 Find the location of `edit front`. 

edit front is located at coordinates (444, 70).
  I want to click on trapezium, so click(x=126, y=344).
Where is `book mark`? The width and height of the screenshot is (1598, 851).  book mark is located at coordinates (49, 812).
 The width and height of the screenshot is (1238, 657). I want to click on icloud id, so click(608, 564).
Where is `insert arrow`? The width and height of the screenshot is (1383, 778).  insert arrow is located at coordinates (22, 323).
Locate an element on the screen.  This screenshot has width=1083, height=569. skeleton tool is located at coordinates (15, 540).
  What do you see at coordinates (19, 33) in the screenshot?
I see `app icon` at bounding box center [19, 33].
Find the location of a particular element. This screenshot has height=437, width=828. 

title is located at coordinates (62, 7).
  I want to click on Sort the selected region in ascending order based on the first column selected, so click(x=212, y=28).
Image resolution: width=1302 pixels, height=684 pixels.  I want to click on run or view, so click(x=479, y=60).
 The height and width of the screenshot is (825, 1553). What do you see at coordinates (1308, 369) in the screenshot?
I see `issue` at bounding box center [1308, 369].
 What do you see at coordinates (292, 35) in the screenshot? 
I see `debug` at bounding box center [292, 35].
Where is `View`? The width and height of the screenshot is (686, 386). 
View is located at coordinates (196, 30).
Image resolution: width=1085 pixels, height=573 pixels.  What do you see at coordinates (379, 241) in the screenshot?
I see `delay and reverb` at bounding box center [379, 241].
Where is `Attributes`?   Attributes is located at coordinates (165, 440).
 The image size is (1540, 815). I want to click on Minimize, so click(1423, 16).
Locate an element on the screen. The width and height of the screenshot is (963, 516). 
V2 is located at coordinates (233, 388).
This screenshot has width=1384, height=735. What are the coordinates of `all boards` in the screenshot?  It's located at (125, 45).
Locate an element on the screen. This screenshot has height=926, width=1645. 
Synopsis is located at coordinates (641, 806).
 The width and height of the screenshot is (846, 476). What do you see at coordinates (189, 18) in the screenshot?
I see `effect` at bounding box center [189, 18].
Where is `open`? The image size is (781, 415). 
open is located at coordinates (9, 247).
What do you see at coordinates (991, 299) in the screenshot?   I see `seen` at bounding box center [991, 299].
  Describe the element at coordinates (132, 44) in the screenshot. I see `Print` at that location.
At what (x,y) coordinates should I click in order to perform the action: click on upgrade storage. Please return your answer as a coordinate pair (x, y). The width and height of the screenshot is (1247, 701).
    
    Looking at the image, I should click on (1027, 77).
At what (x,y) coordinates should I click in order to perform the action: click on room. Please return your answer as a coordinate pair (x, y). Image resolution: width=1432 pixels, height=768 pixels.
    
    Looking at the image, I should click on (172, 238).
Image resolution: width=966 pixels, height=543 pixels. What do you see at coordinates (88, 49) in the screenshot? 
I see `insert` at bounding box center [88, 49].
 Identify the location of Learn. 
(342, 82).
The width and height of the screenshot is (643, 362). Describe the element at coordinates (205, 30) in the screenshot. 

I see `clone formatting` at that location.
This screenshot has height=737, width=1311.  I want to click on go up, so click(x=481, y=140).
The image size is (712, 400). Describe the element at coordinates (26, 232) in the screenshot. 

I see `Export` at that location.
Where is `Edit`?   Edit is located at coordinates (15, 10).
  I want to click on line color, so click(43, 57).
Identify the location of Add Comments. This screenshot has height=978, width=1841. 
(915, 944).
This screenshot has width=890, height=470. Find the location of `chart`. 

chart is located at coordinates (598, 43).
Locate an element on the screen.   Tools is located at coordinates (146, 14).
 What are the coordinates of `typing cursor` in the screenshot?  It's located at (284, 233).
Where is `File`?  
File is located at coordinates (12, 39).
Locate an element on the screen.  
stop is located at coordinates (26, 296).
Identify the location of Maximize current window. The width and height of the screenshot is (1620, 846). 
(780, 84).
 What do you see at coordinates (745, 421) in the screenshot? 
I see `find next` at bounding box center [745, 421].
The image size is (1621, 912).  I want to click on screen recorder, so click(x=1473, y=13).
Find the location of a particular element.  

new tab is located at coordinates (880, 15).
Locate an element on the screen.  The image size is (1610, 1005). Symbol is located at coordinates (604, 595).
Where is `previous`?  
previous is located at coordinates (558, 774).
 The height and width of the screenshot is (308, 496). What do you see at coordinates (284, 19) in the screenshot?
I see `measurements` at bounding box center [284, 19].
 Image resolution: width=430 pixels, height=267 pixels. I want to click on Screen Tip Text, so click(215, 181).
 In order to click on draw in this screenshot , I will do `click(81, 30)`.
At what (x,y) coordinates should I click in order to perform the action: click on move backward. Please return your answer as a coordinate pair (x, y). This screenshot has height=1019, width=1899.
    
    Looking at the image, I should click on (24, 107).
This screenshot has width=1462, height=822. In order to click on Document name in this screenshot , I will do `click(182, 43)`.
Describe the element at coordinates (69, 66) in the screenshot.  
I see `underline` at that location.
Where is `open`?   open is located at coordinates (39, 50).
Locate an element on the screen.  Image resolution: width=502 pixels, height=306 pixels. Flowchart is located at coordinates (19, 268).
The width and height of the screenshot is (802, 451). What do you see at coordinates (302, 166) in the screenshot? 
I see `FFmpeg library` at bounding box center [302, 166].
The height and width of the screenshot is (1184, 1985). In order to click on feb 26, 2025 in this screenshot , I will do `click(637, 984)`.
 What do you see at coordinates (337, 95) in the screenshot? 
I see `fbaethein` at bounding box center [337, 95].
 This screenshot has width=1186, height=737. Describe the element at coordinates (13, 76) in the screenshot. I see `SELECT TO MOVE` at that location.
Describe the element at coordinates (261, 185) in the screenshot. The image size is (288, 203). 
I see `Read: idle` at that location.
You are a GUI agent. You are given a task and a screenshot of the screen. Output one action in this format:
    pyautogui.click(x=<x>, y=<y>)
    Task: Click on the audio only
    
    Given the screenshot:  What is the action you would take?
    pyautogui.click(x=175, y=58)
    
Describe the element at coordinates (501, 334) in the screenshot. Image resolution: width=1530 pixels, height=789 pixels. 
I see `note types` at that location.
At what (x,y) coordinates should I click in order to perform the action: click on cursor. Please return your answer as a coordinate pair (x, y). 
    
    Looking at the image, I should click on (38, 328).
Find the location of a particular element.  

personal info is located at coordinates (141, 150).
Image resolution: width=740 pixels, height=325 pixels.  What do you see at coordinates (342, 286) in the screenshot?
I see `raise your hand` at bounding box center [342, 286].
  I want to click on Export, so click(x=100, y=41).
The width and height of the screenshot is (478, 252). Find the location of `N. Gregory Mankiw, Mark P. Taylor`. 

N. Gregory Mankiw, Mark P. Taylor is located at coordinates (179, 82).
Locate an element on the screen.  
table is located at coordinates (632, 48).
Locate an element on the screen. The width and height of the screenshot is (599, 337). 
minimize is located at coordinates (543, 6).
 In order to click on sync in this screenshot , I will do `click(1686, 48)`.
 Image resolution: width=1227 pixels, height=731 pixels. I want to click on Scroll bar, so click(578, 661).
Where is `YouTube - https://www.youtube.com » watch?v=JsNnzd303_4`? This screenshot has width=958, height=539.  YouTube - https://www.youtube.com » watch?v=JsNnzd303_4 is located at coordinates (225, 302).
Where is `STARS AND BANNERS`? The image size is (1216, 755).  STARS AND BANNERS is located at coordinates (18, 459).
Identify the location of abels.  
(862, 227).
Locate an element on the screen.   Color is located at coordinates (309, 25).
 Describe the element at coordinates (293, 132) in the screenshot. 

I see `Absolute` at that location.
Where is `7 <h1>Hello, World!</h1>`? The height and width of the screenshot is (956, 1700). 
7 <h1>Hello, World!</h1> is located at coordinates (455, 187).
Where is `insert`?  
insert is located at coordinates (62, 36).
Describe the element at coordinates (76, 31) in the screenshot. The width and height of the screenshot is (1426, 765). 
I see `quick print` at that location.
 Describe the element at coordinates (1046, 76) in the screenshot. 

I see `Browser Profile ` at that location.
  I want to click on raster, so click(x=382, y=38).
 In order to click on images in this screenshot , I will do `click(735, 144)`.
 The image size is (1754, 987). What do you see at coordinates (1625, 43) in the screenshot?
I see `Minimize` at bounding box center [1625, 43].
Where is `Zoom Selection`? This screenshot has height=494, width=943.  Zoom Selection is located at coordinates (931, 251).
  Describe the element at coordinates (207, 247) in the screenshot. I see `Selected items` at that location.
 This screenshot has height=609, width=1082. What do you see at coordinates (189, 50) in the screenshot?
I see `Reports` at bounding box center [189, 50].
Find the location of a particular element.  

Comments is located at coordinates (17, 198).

= = = = = = =

** Written problem **
Please copy the lines of the listing word for word, starting with the line that contains "What do you see at coordinates (745, 421)" and going on through the line that contains "coordinates (604, 595).".

** Output for this exercise **
 What do you see at coordinates (745, 421) in the screenshot? 
I see `find next` at bounding box center [745, 421].
The image size is (1621, 912).  I want to click on screen recorder, so click(x=1473, y=13).
Find the location of a particular element.  

new tab is located at coordinates (880, 15).
Locate an element on the screen.  The image size is (1610, 1005). Symbol is located at coordinates (604, 595).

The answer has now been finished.